As part of Noozhawk’s Nov. 2 Santa Barbara City Council election coverage, we are publishing Q&As with candidates running for mayor and City Council seats. Candidate answers may be lightly edited for spelling and formatting, but are otherwise presented as they were submitted.
For mayor, candidates include James Joyce III, Matt Kilrain, Cathy Murillo, Randy Rowse, Deborah Schwartz, and Mark Whitehurst.
Two candidates are running for the District 4 seat: Barrett Reed and Kristen Sneddon. District 5 incumbent Eric Friedman is running unopposed.
There are four candidates on the ballot for the District 6 seat, including Jason Carlton, Meagan Harmon, Nina Johnson and Zachary Pike.

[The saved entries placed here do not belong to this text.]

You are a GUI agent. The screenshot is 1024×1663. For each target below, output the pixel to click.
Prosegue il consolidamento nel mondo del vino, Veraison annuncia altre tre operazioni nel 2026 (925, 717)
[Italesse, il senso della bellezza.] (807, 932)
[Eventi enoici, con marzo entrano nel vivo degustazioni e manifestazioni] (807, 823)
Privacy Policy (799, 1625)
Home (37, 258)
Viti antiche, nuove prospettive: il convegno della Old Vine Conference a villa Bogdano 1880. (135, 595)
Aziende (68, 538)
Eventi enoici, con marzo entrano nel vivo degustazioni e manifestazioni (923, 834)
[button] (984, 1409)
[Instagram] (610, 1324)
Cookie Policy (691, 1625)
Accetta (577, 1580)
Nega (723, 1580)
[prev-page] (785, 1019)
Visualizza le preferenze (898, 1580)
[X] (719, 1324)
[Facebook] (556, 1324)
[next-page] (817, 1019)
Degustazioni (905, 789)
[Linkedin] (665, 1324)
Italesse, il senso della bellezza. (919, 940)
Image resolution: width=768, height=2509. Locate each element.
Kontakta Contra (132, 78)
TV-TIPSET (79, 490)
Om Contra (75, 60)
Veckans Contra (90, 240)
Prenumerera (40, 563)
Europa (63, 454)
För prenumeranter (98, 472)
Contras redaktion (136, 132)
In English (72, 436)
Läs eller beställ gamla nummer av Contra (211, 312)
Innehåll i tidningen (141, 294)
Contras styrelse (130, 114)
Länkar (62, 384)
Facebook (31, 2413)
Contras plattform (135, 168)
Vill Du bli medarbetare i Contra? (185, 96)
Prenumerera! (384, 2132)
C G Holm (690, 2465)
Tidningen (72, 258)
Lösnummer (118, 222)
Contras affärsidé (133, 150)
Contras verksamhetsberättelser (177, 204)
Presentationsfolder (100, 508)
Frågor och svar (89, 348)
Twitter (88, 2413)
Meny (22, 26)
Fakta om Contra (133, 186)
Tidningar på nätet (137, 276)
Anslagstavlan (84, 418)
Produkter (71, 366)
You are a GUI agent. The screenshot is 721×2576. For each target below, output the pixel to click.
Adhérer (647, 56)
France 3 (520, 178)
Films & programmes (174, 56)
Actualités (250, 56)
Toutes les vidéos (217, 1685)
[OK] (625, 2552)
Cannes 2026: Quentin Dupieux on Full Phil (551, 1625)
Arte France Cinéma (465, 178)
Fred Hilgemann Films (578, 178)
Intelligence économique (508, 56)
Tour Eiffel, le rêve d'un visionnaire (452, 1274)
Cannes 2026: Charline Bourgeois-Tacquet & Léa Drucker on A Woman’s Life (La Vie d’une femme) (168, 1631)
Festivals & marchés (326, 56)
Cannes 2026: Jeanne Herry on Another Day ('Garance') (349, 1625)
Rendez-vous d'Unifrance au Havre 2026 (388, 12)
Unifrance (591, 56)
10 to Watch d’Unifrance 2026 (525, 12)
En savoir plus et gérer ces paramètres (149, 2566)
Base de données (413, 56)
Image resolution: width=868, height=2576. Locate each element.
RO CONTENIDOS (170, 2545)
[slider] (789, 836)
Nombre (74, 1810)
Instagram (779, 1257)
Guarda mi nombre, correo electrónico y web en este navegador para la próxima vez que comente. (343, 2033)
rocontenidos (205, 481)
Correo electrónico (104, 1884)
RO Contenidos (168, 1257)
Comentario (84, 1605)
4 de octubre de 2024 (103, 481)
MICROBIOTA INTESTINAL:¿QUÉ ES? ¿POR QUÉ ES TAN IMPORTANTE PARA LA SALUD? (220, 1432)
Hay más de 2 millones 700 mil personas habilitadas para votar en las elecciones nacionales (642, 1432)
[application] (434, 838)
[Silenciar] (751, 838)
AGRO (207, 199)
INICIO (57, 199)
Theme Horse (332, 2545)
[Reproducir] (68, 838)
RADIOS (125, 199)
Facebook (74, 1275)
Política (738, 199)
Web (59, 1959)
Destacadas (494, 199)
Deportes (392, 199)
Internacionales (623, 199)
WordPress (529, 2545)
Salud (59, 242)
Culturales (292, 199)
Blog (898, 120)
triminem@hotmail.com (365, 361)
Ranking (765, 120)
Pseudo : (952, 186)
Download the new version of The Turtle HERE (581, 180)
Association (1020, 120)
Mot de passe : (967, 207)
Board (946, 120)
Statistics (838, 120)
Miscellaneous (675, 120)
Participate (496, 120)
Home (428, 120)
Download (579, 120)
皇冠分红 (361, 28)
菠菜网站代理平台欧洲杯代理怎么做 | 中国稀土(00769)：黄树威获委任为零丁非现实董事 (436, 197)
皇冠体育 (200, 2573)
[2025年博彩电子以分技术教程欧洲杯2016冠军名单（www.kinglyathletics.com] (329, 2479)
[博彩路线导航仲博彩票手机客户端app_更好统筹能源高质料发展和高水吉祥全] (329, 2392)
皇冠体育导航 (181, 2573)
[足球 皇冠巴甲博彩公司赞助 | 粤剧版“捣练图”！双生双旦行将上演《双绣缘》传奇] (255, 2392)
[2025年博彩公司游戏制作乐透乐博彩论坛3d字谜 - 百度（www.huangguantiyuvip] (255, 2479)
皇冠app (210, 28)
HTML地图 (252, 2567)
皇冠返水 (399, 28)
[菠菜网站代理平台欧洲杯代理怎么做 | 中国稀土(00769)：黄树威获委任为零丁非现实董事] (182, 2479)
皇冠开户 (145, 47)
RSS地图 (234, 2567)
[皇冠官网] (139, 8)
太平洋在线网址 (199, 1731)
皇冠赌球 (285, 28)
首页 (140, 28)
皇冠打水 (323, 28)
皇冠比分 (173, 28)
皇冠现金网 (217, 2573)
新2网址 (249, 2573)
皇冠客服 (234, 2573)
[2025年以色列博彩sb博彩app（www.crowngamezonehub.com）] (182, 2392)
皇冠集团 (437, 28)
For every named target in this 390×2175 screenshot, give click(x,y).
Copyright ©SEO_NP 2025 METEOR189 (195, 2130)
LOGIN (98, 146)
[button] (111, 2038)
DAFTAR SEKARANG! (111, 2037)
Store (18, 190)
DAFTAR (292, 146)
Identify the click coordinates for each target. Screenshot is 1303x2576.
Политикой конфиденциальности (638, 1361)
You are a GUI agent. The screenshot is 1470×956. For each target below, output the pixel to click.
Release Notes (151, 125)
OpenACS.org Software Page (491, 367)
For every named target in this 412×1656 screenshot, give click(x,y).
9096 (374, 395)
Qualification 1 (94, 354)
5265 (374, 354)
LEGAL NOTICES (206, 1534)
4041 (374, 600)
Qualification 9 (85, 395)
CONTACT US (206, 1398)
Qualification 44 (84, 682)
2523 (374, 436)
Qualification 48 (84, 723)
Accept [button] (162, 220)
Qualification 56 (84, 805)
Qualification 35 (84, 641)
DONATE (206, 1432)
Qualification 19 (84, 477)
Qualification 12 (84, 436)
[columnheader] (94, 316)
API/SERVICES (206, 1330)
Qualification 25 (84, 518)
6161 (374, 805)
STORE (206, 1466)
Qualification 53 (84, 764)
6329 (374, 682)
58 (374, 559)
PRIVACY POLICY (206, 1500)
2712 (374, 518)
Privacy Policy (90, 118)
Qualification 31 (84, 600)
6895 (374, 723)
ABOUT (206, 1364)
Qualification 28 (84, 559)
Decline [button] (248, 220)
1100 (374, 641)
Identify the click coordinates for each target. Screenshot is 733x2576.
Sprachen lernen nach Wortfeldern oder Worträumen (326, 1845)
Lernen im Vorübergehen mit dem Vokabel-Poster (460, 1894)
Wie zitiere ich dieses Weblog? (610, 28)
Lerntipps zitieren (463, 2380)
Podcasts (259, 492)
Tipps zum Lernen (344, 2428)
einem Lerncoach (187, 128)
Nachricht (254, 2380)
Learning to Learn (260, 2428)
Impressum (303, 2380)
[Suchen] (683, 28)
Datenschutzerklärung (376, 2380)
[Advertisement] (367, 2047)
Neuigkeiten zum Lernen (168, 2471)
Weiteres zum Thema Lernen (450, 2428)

Mayoral Candidate Matt Kilrain
Noozhawk: Many residents responding to a Noozhawk survey said current City Council members have not been visible during the pandemic and are not always responsive to citizen concerns. If elected, how will you make yourself accessible to your constituents? Will you hold in-person office hours? Personally respond to emails and calls? Attend public community events?
Matt Kilrain: All citizens should put my cell number on their cell phone. They should also subscribe to my Youtube channel and I can give everyone the play by play as the emergencies evolve. We are in the midst of an emergency now. The man engineered electrical storm we had last night is a sneak preview to what we are about to get. The city of Santa Barbara needs someone with excellent communication skills and excellent team leading skills to deliver Santa Barbara through the pandemic into the Golden Age.
Noozhawk: What is your long-term vision for downtown State Street and live/work options in the downtown core? What is your plan for reducing the number of vacant storefronts in that area?
Matt Kilrain: I would like to see State Street with Ma and Pa businesses downstairs and Ma and Pa living upstairs. I would like to see a horse, dog and child friendly State Street without 5G, LED Lighting or Chem Trails. I would like Ma and Pa to rent all of the vacant storefronts and upstairs residences.
Noozhawk: Can you please define equity, and what your approach would be to make city government more diverse and more representative of the community it represents?
Matt Kilrain: To me equity means the children and citizens of Santa Barbara owning the business of Santa Barbara. Now I do have a Flint-Stone Amendment to my 4 Corner-Stone Agenda that is an Anti-Discrimination Initiative that will prevent people who use marijuana and people who refuse to get vaccinated from being discriminated out of the workforce. I also believe the Chumash were cheated out of their land and should be treated with some favoritism toward having equity in the business of Santa Barbara.
Noozhawk: How will you reduce the number of homeless encampments, unhoused people, and homeless-related nuisance crimes in Santa Barbara?
Matt Kilrain: To begin with, I will stop the county of Santa Barbara and the State of California from dumping their homeless problem off on the city of Santa Barbara. With the people who have hope I will offer them purpose in life. If a person is a threat to Santa Barbara I will pay that person $500 to leave town and get some fathers to explain to the person or persons why they do not want to come back.
Noozhawk: How should Santa Barbara respond to Senate Bill 9, which allows for duplex development (up to four units) in single-family-zoned neighborhoods?
Matt Kilrain: If people want to build duplexes they should be allowed to but not forced to build. The city should not be worrying about growing at this point and should be figuring out ways to take care of the people we have now. Let’s worry about growing after the pandemic is over.
Noozhawk: What can Santa Barbara do, that it’s not already doing, to reduce climate-change-related hazards for its residents and move toward a more sustainable future in terms of energy and water resources?
Matt Kilrain: I believe climate change is intentional man engineered much the way I believe the pandemic is man engineered. However, I am a green technology scientist who wrote Trumps Trillion Trees and got Trump to sign onto the initiative. I have also figured out how to use the ocean to clean the air, I have written a multi-billion dollar business plan and I will give this technology to the citizens of Santa Barbara.